The fees would be credited to an American Opportunity Trust Fund to be returned to the American people for a range of public benefits including infrastructure investments, climate mitigation or adaptation and assistance to low-income families and residents of high-energy-cost areas. Sen. Brian Schatz (D-Hawaii) co-sponsored the bill. (Watch Whitehouse’s Senate floor speech on the bill.)

“Right now,” Whitehouse said, “we are subsidizing big polluters to the tune of hundreds of billions of dollars annually by allowing them to pollute for free.

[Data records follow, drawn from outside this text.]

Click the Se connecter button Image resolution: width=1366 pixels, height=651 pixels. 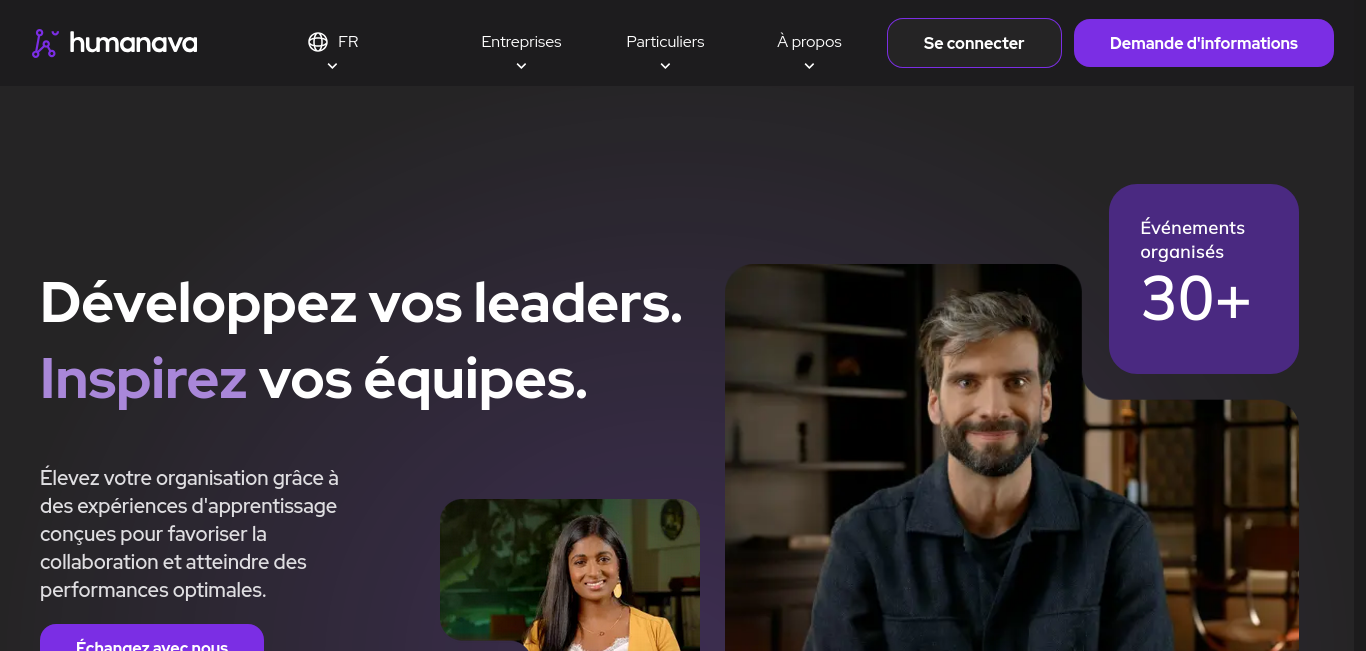point(974,43)
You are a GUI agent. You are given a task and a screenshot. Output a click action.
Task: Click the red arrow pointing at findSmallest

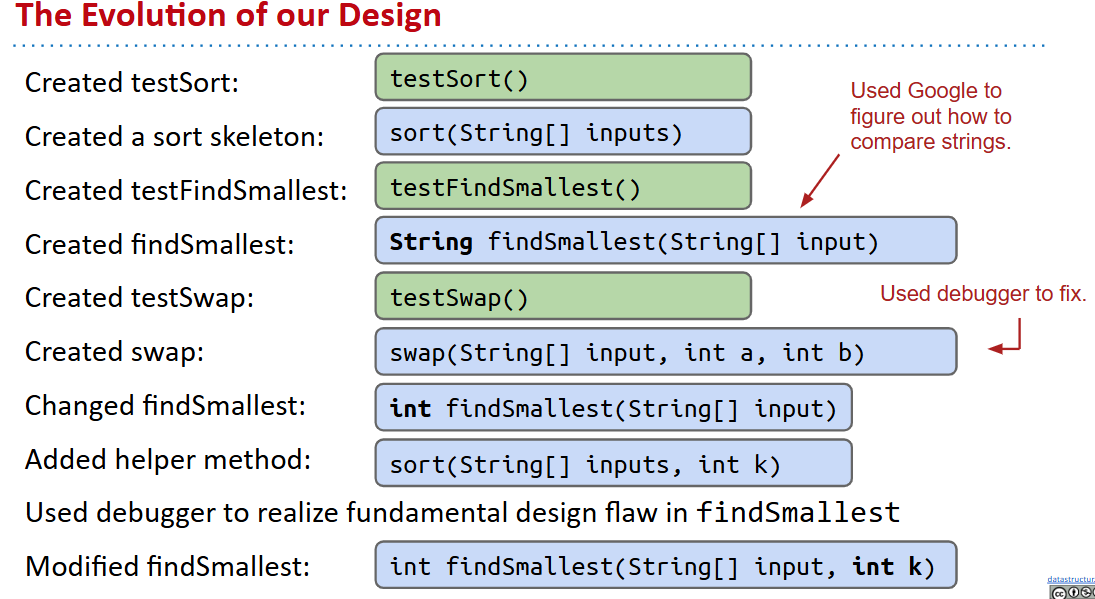point(820,181)
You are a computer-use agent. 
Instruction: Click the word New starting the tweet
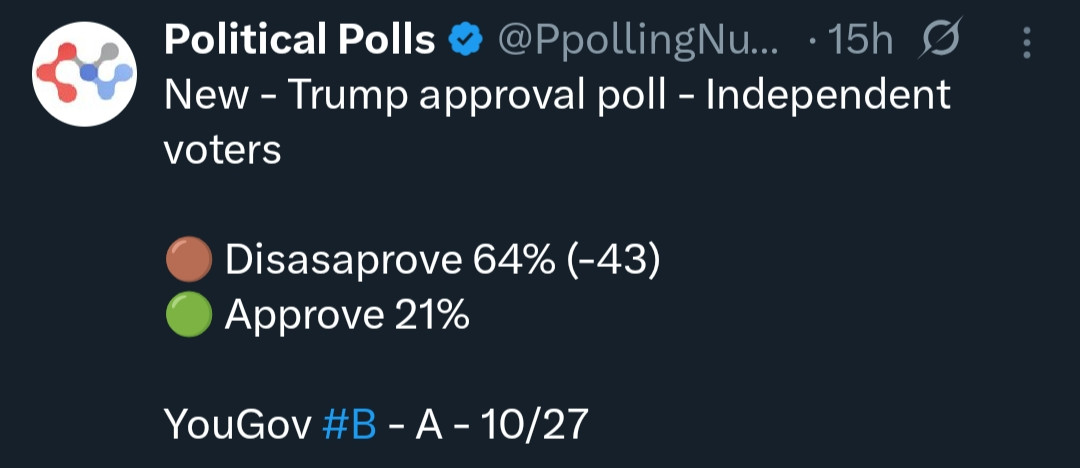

We all pay the costs of this subsidy through higher health costs, property damage from rising seas, warming waters that affect our fishing industry and more.”

Schatz noted that the bill is “one of the most straightforward solutions to climate change and has growing support across the ideological spectrum.” He expressed confidence that congressional Republicans will “listen to their consciences and their constituents, and join us on the right side of history.”

$42 a Ton in 2015
The bill would require polluters to pay a fee for every ton of carbon pollution they emit, starting at $42 a ton in 2015 and increasing annually by an inflation-adjusted 2 percent. The fee would be assessed on all coal, oil and natural gas produced in or imported to the United States, as well as on large emitters of non-carbon greenhouse gases and CO2 from non-fossil-fuel sources.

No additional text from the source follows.